No, tak właśnie wyglądają licealne lekcje WF-u. Przed każdymi takimi zajęciami nie potrafię przestać się denerwować. Tak samo jak Ty. Teraz w dodatku jestem w klasie maturalnej, więc nie mając zamiaru tracić czasu na głupim WF-ie, postanowiłam się w końcu wybrać do lekarza. Radzę tak samo pokombinować nad jakiś zwolnieniem, przynajmniej tymczasowym. Mnie z tą mało wymagającą nauczycielką jak do tej pory jakoś się udawało. Przyszłam kilka razy coś zaliczyć, a tak to albo mnie nie było, albo przynosiłam zwolnienie.
qq
W-f nie cierpie tej lekcji. A zwlaszcza gier zespolowych, najchetniej bym wtedy uciekla z sali. Jesli lekcja wf mialaby polegac tylko na bieganiu i aerobiku to tak, ale grupowo odpada
Jeśli chodzi o W-F to oczywiście nienawidzę tej lekcji najbardziej ze wszystkich, ale nie jest źle - gimnastyka i ćwiczenia kondycyjne jeszcze strawię - mam problemy z zatokami i ogólnie kondycją, nauczyciel jest w porządku, pozwala odpocząć. Gry zespołowe - nie angażuje się, z chamstwem się raczej nie spotykam raz tylko usłyszałem "zrefleksuj się chłopie".
Fobii nie mam, ale jednak jest to dla mnie stres.

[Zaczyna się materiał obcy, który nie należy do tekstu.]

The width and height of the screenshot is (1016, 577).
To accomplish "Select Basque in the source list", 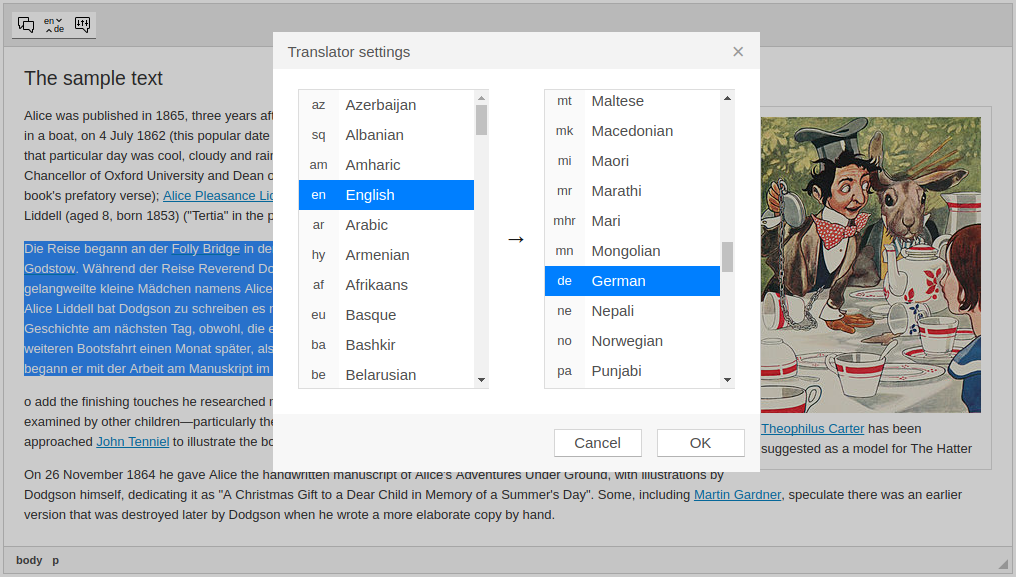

Heh to chyba typowa przypadłość fobików/nieśmiałych, taka nieśmiała dziewczyna z klasy też unika WFu jak ognia.

Gość

za to u mnie "małe" zmiany, już nie lubię wf-u, odkąd z niewiadomych mi przyczyn zrobiłam się łamagą <od tego roku; nikogo nie chcę oczywiście urazić tą "łamagą"> zewsząd, głównie od nauczycieli, o ironio, słyszę: "julka, co się z tobą dzieje?", w odpowiedzi stać mnie jedynie na żałosny "uśmiech" i: "źle się czuję". może to sprawa co raz mniejszej pewności i akceptacji siebie i tego, że połączyli nam wf z inną klasą, blee... jeszcze trzeba chodzić na dodatkową<ale obowiązkową ...> godzinę wybranych przez siebie zajęć- wybrałam siatkówkę, ale teraz żałuję, nie będzie tam osób z mojej klasy, tylko z całej szkoły, taka zbitka przypadkowych ludzi; szczęście, że ci nauczyciele są wobec mnie nader pobłażliwi.